── Input rows ──
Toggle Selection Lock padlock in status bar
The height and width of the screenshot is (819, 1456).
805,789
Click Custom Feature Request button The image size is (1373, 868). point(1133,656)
───
── Input rows ──
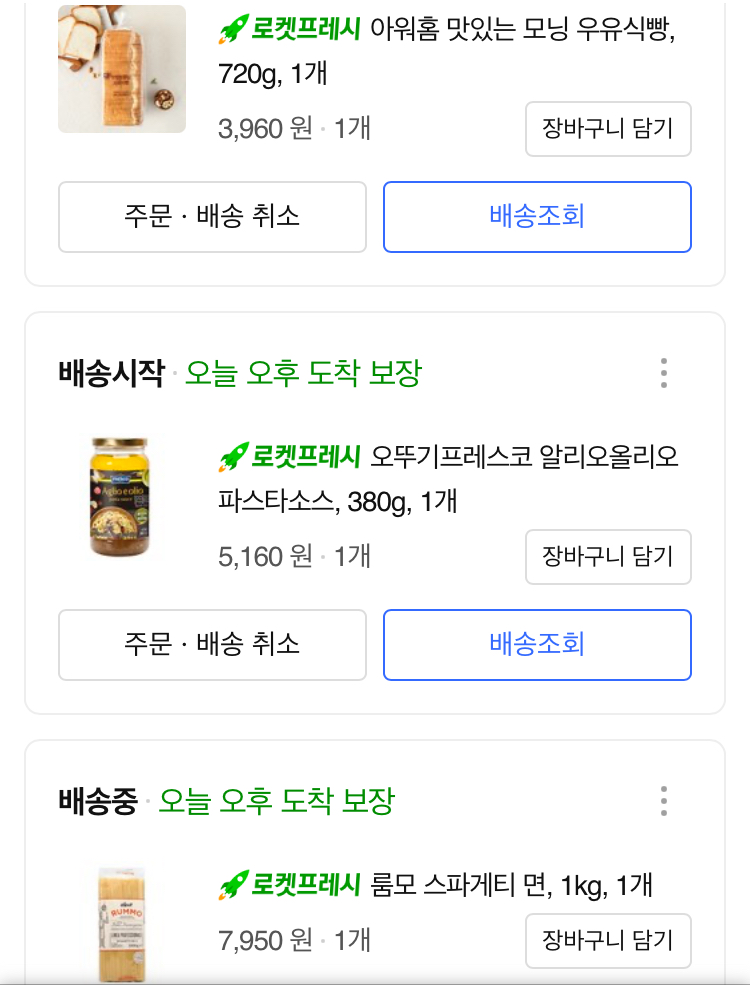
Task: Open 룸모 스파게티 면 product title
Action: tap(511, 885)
───
── Input rows ──
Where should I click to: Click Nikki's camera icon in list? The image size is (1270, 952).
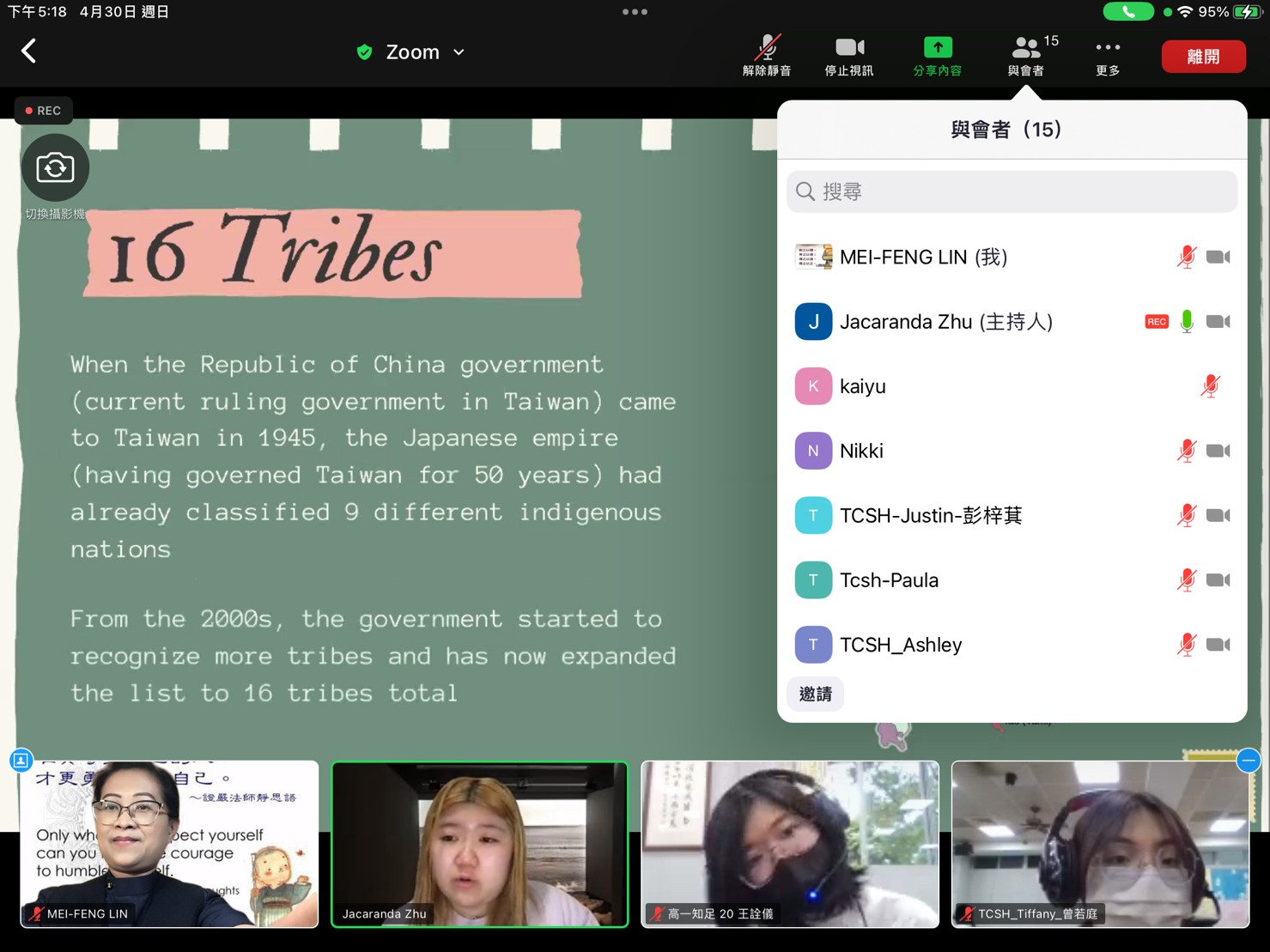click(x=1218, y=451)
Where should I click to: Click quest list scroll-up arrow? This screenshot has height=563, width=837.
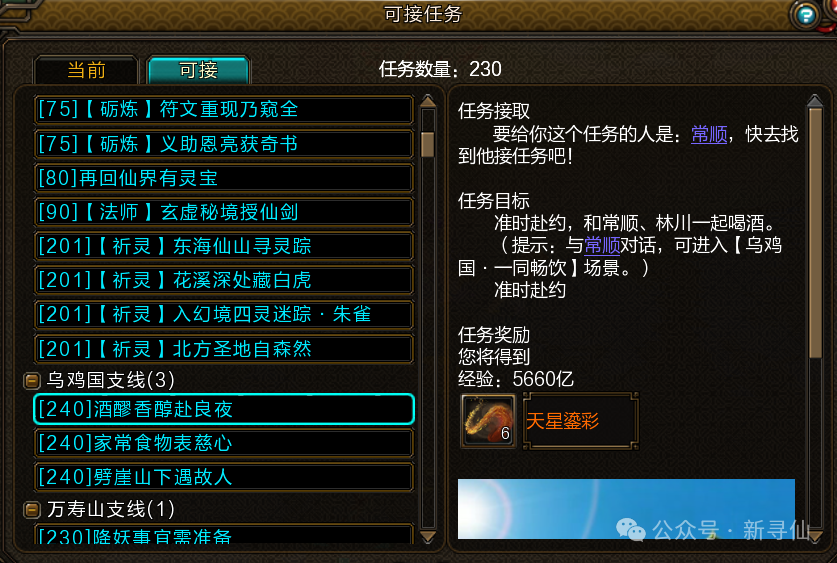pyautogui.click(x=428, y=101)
───
--- Written instruction ---
Pick out every line in the listing above that contains the string "size", and copy those lines. Case counts.

--- Task output ---
Click Custom Feature Request button The image size is (1373, 868). point(1133,656)
Where should I click to: Click Nikki's camera icon in list? The image size is (1270, 952).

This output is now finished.